Smallbones erhob sich, aber zugleich stieg ihm auch die Galle. Seine Entrüstung gegen den Hund ließ ihn alles vergessen, was ihm angedroht war. Mit Tränen in den funkelnden Augen und vor Wut wimmernd warf er seine Arme umher und rief: „Nein, das halte ich nimmer aus — ich springe über Bord. Die Bestie hat mich schon vierzehnmal in dieser Woche gebissen. Lieber will ich mit einemmale sterben, als in dieser Weise zu Hundefleisch gemacht werden.“
„Halte augenblicklich dein Maul, du meuterischer Schuft, oder ich lasse dich in Eisen legen.“
„Es ist mir lieb, wenn Ihr’s tut — Eisen beißt nicht, wenn es einen auch festhält. Ich will davonlaufen — gleichviel, wenn ich auch gehangen werde. Es ist immerhin besser so, als wenn ich hier tot gehungert oder tot gebissen werde —“
„Stille, Bursch. Es ist nur die gute Kost, die dich so unverschämt macht.“
„Gott vergebe Euch!“ rief Smallbones überrascht. „Ich habe kein volles Mahl gehabt — —“
„Ein volles Mahl, du Schurke? Ein Kerl wie du wäre auch zu füllen — hohl von oben bis unten, wie ein Bambusrohr.“
„Und was ich kriege, muß ich teuer zahlen“, fuhr Smallbones mit Nachdruck fort. „Sogar der Hund da schießt auf mich los, wenn ich ein bißchen Zwieback nehme. Noch nie habe ich einen Bissen gekriegt, ohne zugleich einen Biß zu erhalten — das ist meine ganze Ration.“
„Ein Beweis von seiner Treue, auch ein Beispiel für dich, du Wicht“, entgegnete der Leutnant, indem er seinem Hunde zärtlich den Kopf tätschelte.

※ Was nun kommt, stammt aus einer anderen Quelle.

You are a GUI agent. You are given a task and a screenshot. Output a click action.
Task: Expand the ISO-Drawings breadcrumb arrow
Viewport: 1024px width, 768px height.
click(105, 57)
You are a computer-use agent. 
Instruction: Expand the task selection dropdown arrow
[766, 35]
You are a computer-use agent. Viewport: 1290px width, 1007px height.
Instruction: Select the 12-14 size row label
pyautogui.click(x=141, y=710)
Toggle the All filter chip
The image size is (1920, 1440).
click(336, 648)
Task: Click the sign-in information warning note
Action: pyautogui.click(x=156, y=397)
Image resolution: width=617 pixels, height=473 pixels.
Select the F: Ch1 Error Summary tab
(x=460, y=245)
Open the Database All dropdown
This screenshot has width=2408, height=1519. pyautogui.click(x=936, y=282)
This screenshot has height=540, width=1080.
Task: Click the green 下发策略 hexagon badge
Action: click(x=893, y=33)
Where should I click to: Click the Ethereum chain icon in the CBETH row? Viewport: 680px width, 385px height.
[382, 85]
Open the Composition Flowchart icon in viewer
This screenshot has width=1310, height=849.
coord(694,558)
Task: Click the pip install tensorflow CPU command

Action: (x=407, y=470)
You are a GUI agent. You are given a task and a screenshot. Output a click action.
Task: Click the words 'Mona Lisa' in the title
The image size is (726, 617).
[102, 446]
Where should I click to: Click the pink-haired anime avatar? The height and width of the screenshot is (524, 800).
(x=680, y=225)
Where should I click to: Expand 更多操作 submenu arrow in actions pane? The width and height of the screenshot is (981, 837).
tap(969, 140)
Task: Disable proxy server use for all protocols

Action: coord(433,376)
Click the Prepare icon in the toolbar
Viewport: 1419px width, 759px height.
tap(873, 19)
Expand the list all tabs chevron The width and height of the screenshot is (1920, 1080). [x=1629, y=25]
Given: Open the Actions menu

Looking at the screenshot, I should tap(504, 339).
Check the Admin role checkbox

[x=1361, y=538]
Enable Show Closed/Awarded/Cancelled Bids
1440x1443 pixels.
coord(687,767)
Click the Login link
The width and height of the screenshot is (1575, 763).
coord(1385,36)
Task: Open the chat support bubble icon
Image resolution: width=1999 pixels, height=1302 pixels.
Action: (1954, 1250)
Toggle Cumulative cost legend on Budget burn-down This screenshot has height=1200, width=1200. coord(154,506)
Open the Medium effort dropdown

„Schon gut. Ich wollte nur, Ihr jagtet mich fort — oder ließet mich hängen — ich wollte mir nichts daraus machen. Ihr habt einen so guten Appetit, der Hund frißt auch aus Leibeskräften, daß für mich nichts übrig bleibt.“
„Du unverschämter Kerl, denk’ an die Diebskatze.“
„Es ist sehr hart“, fuhr Smallbones, ohne auf die Drohung zu achten, fort, „daß die Bestie da meine Ration frißt, und noch obendrein mich zur Hälfte fressen darf.“
„Du vergißt das Kielholen, du Vogelscheuche.“
„Dann wünsche ich nur, daß ich nie wieder heraufkommen möge.“
„Verlaß die Kajüte.“
Smallbones gehorchte diesem Befehle.
„Snarleyyow“, sagte der Leutnant, „du bist hungrig, mein armes Tier.“ Snarleyyow legte eine Vorderpfote auf das Knie seines Gebieters. „Sollst bald dein Frühstück erhalten“, fuhr Herr Vanslyperken fort, indem er zwischenhinein von dem Burgoo aß. „Aber, Snarleyyow, du bist diesen Morgen nicht ordentlich gewesen — solltest eigentlich kein Frühstück erhalten.“ Snarleyyow knurrte. „Wir sind erst vier Jahre miteinander bekannt, und in wie viele Klemmen hast du mich schon gebracht, Snarleyyow!“ Snarleyyow legte seine Pfoten auf das Knie seines Herrn. „Ah, ich sehe, es tut dir leid, mein armer Hund, deshalb sollst du auch einiges Frühstück erhalten.“
Herr Vanslyperken setzte nun das Burgoobecken auf den Boden, und der Hund fiel gierig darüber her.
„Ei, mein Hund, nicht so hurtig; du mußt auch etwas für Smallbones übrig lassen, denn er wird’s brauchen können, ehe die Strafe an ihm vollzogen wird. So, es ist genug jetzt.“
Der Leutnant wollte nun das Becken mit dem kleinen Suppenreste wegnehmen, Snarleyyow aber knurrte und würde wohl nach seinem Herrn geschnappt haben, wenn ihn dieser nicht mit der Mundöffnung des Sprachrohrs zurückgeschoben und einen Teil des Gerichts erobert hätte, um es für den Gebrauch des armen Smallbones auf den Tisch zu setzen.
„So, mein Hund, wir wollen jetzt auf das Deck gehen.“
Herr Vanslyperken verließ, von Snarleyyow begleitet, die Kajüte. Sobald aber sein Gebieter sich auf der Mitte der Treppe befand, kehrte der Hund wieder um, sprang auf den Stuhl, von dem Stuhl auf den Tisch, und verfügte dann über den Rest des dem armen Smallbones zugedachten Frühstücks. Als er damit fertig war, folgte er seinem Herrn.